### [To be done]
Rewrite every line of the records below, requests included, scaling each tap coordinate in the answers by 0.25 and rounding to whole numbers with halves going up, while keeping the viewport sizes in the requests unchanged. Leave the pictures out of your answer.
··· Information supplied
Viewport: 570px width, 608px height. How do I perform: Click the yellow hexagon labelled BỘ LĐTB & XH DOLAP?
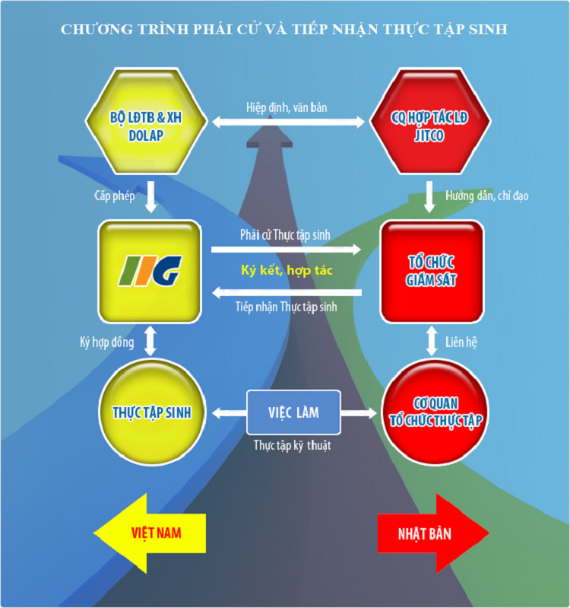tap(146, 121)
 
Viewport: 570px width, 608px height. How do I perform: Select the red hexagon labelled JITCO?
tap(430, 121)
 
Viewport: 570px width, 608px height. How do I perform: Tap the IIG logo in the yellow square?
tap(150, 271)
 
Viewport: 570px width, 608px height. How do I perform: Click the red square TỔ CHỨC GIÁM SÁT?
tap(432, 272)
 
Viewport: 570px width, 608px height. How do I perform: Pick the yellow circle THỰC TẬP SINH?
tap(152, 412)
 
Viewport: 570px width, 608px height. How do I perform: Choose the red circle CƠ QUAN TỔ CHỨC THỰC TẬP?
tap(435, 412)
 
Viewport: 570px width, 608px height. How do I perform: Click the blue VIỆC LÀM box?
tap(293, 412)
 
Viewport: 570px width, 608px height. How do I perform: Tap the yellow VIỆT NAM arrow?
tap(150, 533)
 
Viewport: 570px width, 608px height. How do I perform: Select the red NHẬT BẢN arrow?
tap(433, 533)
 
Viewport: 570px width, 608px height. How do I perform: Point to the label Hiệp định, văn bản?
tap(287, 107)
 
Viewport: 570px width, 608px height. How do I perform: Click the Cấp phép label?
······
### [Written response]
Viewport: 570px width, 608px height. How do I perform: Click the yellow hexagon labelled BỘ LĐTB & XH DOLAP?
tap(37, 30)
 
Viewport: 570px width, 608px height. How do I perform: Select the red hexagon labelled JITCO?
tap(108, 30)
 
Viewport: 570px width, 608px height. How do I perform: Tap the IIG logo in the yellow square?
tap(38, 68)
 
Viewport: 570px width, 608px height. How do I perform: Click the red square TỔ CHỨC GIÁM SÁT?
tap(108, 68)
 
Viewport: 570px width, 608px height. How do I perform: Pick the yellow circle THỰC TẬP SINH?
tap(38, 103)
 
Viewport: 570px width, 608px height. How do I perform: Choose the red circle CƠ QUAN TỔ CHỨC THỰC TẬP?
tap(109, 103)
 
Viewport: 570px width, 608px height. How do I perform: Click the blue VIỆC LÀM box?
tap(73, 103)
 
Viewport: 570px width, 608px height. How do I perform: Tap the yellow VIỆT NAM arrow?
tap(38, 133)
 
Viewport: 570px width, 608px height. How do I perform: Select the red NHẬT BẢN arrow?
tap(108, 133)
 
Viewport: 570px width, 608px height. How do I perform: Point to the label Hiệp định, văn bản?
tap(72, 27)
 
Viewport: 570px width, 608px height. How do I perform: Click the Cấp phép label?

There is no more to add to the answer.